[Stored items]
__________
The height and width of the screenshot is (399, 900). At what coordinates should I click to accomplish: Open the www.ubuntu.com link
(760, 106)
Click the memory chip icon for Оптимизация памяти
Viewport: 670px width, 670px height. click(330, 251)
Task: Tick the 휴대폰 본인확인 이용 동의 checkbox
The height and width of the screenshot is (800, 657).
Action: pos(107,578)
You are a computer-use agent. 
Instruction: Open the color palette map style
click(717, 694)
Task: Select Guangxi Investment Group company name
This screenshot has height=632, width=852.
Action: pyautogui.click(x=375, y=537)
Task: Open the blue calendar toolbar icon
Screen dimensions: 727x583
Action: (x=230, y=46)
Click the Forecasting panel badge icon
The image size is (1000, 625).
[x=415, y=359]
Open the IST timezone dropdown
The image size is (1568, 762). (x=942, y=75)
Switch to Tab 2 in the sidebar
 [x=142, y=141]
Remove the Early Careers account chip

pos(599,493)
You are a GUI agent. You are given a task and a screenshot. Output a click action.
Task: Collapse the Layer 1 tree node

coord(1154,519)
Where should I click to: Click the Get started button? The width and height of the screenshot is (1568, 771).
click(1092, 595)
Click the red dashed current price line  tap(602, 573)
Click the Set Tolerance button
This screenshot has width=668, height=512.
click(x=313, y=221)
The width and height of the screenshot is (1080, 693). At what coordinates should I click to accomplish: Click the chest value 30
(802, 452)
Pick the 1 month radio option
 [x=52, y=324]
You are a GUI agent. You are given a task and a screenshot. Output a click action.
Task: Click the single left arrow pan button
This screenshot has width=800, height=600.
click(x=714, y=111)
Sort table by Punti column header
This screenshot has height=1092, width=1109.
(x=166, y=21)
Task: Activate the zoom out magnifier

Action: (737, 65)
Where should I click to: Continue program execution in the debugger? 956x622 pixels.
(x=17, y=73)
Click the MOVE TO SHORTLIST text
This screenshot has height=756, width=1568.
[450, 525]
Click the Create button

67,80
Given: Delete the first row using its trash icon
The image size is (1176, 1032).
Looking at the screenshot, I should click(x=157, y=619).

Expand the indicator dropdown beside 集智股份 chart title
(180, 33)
__________
## [What is needed]
Write out the records above exactly, from the opening line to the line with "Task: Select Guangxi", including both, with nothing added.

## [Solved exercise]
The height and width of the screenshot is (399, 900). At what coordinates should I click to accomplish: Open the www.ubuntu.com link
(760, 106)
Click the memory chip icon for Оптимизация памяти
Viewport: 670px width, 670px height. click(330, 251)
Task: Tick the 휴대폰 본인확인 이용 동의 checkbox
The height and width of the screenshot is (800, 657).
Action: pos(107,578)
You are a computer-use agent. 
Instruction: Open the color palette map style
click(717, 694)
Task: Select Guangxi Investment Group company name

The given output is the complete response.